From the recognition that religious conservatives were a minority, it was only a short further step to the conclusion that they were a hopelessly besieged minority, engaged in a struggle for survival with implacable foes. The idea that this struggle amounted to a "culture war" with liberals was given particular currency in the early 1990s by James Davison Hunter’s book of that name. Hunter, a sociologist at the University of Virginia, made the plausible point that sectarian differences between Protestants and Catholics (and Jews) had receded in importance and were now eclipsed by divisions that ran across denominational lines between those with an "orthodox" view of the world and those with a "progressive" view. The progressives, he insisted, were systematically stigmatizing and marginalizing those of orthodox views, while the latter responded with increasing resentment and belligerence.
Hunter’s follow-up book had the alarmist title Before the Shooting Begins and tried to make the case for respectful accommodations between the belligerent forces in the "culture war" — before divisions culminated in real violence. Conservatives who demurred from these darker forebodings (like those who demurred from Weyrich’s declaration of defeat) nevertheless were prone to embrace the metaphor on which they were premised. By the mid-1990s or so, the "culture war" had become a ubiquitous description of reality among political and religious conservatives, whether or not they were familiar with its origin.

──────────────────────────────

• [Stated exercise A]: In the passage on the "culture war," why did Hunter's follow-up book argue for respectful accommodations between the opposing sides? Answer in one to three sentences.
• [Stated exercise B]:
Answer these questions from the passage on the "culture war," one line each:
(i) At which university was Hunter a sociologist?
(ii) What title did Hunter give his follow-up book?
(iii) By about when had the "culture war" become a ubiquitous description of reality among political and religious conservatives?
• [Stated exercise C]: Continue the passage on religious conservatives and the "culture war" from where it stops.

• [Dataset extract]:

──────────────────────────────

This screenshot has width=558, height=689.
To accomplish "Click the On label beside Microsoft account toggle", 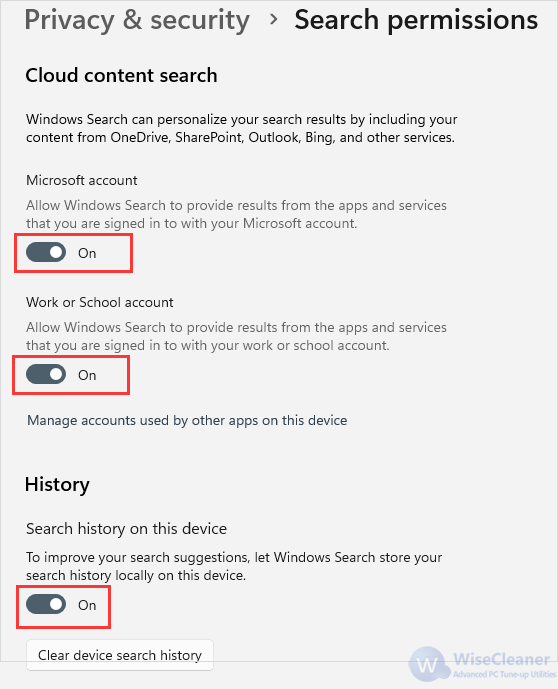I will (87, 253).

──────────────────────────────

• [Response A]: Hunter wanted those accommodations to come before the divisions culminated in real violence. His alarmist title, Before the Shooting Begins, reflects that fear.

• [Response B]:
(i) The University of Virginia.
(ii) Before the Shooting Begins.
(iii) By the mid-1990s or so.

• [Response C]:
Protestant, Catholic, Jew
JUST HOW UBIQUITOUS Hunter’s metaphor has become can be seen in the examples of three recent books by religious conservatives, all of which attempt to take the long view of the state (and fate) of religion in America. Though they go off in quite different directions, each starts from the shared recognition that dangerous cultural forces seem to have gained ascendancy in American life.
The book that has received the most public attention is Blinded by Might, co-authored by Cal Thomas and Ed Dobson. Both worked under the Rev. Jerry Falwell in the early 1980s, when Falwell was organizing the Moral Majority. Like Paul Weyrich, Thomas and Dobson believe that the religious right has largely failed in its effort to redirect the path of American culture. In some ways, they are no more optimistic than Weyrich. The subtitle of the book poses a question: "Can the Religious Right Save America?" The general answer of the book is no — at least not by politics.
Thomas, for his part (the authors speak in their own voices in alternating sections), decries the "aphrodisiac of political power" and the vain delusions that seduced the founders of the Moral Majority. It began with the seeming triumphs of the 1980 election: "The election was proof that God was on our side. . . . Victory and success, money and access to the White House, to Congress, and to the media — this was all the proof we needed of God’s approval and blessing." Two decades later, says a humbled Thomas, "the moral landscape of America has become worse. . . . We failed because we were unable to redirect a nation from the top down. Real change must come from the bottom up or better yet, from the inside out."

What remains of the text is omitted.